Selesai belanja kami pun melanjutkan perjalanan yang tinggal sebentar lagi. Sedikit kerepotan memangku belanjaan ini, karena motor Reyhan tidak ada cantolannya. Hheheeh ….
?????
Akhirnya, sampai juga. Mungkin Ibu belum tidur, karena dia langsung membuka pintu saat mendengar suara motor kami.
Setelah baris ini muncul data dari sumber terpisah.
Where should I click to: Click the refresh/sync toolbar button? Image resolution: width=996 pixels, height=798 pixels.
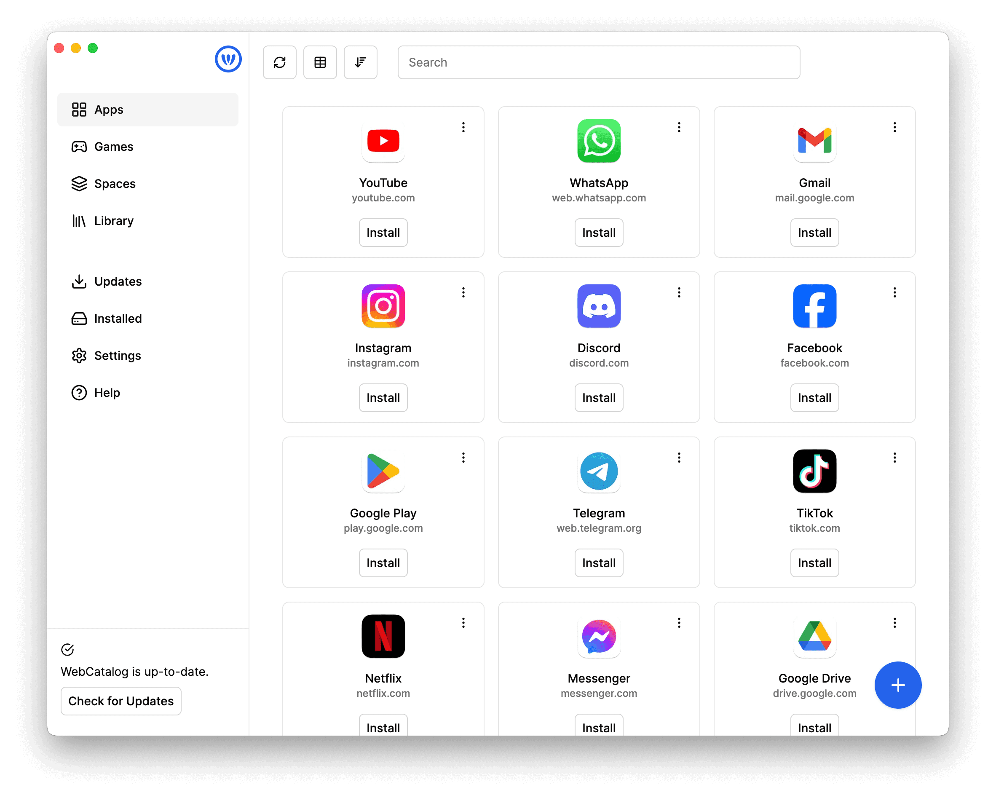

Ibu menghampiri dan membantuku membawa belanjaan.
"Itu Ibu aku, Rey," ucapku.
Reyhan langsung membuka helmet dan mencium punggung tangan Ibu. Sangat sopan.
"Reyhan, Bu."
"Mari masuk, Nak Reyhan. Tapi maaf kontrakan kami sangat sempit. Kebetulan anak-anak belum tidur," ucap Ibu.
Kami pun masuk bersamaan ke dalam. Aku kaget saat kedua anakku langsung berlari menghampiri Reyhan.
Ibu dan aku saling berpandangan. Tapi juga tak dapat menyembunyikan senyum.
"Kamu belanja banyak banget, Han?" tanya Ibu.
"Reyhan yang beli, Bu," jawabku.
Setelah meletakan belanjaan, Ibu membuatkan Reyhan kopi. Sedangkan aku, langsung bergabung bersama mereka.
"Wah, Reva sama Ravi ikut siapa?" tanyaku. Mereka hanya tersenyum dan semakin erat memeluk Reyhan. Apa iya, mereka juga dapat merasakan ketulusan hati Reyhan?
Kami berbicara layaknya keluarga yang sudah lama saling mengenal.
Tak terasa sangking asyiknya mengobrol, waktu sudah menunjukkan pukul 03.00 pagi dini hari. Anak-anak sampai tertidur di pangkuan Reyhan.
"Aku pulang dulu. Besok aku jemput ya?" ucap Reyhan. Aku mengangguk. Ibu dan aku mengucapkan banyak terima kasih.
Setelah itu, mengantar Reyhan sampai depan. "Hati-hati," triaku saat motornya sudah melaju.
"Baik banget temanmu itu, Han," ucap Ibu setelah menutup pintu.
"Iya, Bu. Allhamdullillah. Mulai besok Hany kerja sama dia. Nggak di restoran ataupun klub lagi."
Ibu tersenyum sambil mengucap syukur. Kami pun pergi tidur.
Jaket Reyhan masih melekat ditubuhku, karena dingin, jaket itupun kubiarkan tidur bersamaku.